Les chercheurs en cybersécurité ont signalé un nouveau cheval de Troie basé sur Rust, nommé ChaosBot, détecté initialement en septembre 2025 dans un environnement de services financiers. Ce malware permet aux opérateurs d’exécuter des commandes à distance sur des systèmes compromis et a été observé interagissant via des profils Discord. Les utilisateurs liés à cette activité sont ‘chaos_00019’ et ‘lovebb0024’.
N’ouvrez jamais de fichiers de profils inconnus ou de messages suspects
ChaosBot se distribue principalement par le biais de messages de phishing contenant un raccourci Windows malveillant. Lorsque l’utilisateur ouvre le fichier, une commande PowerShell est exécutée pour télécharger le malware. Celui-ci se cache sous la forme d’un fichier DLL malveillant et cherche à établir un tunnel d’accès persistant au réseau compromis via un proxy inverse. Pendant son fonctionnement, le malware peut recevoir des instructions supplémentaires par le biais du canal Discord établi par les attaquants, ce qui améliore sa capacité de commande et de contrôle.
De plus, une variante de ransomware associée à Chaos a été identifiée, se distinguant par sa capacité à supprimer des fichiers au lieu de les chiffrer. Cette variante utilise également des techniques pour manipuler le presse-papiers, dans le but de rediriger des transferts de cryptomonnaies, augmentant ainsi sa dangerosité et sa complexité. Cette approche duale d’extorsion destructrice et de vol financier reflète un changement vers des tactiques plus agressives et multifacettes de la part des acteurs malveillants.

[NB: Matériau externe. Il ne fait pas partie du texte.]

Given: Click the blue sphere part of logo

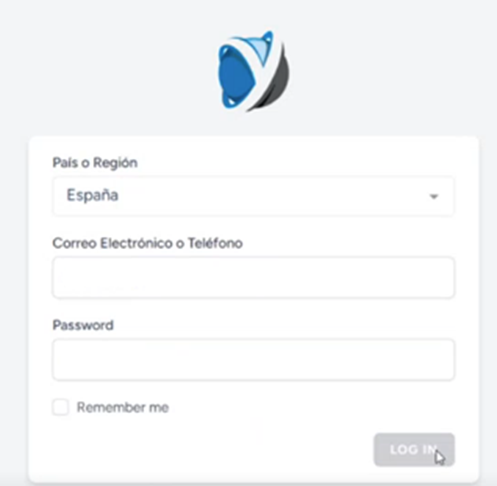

ChaosBot a prouvé qu’il est difficile à détecter, utilisant des techniques pour échapper à la surveillance sur les systèmes Windows, comme la modification de fonctions et la vérification des adresses MAC associées aux machines virtuelles. Les analystes avertissent que ce malware ne représente pas seulement une menace directe pour la sécurité des systèmes, mais aussi pour les finances des utilisateurs en affectant les plateformes de cryptomonnaies.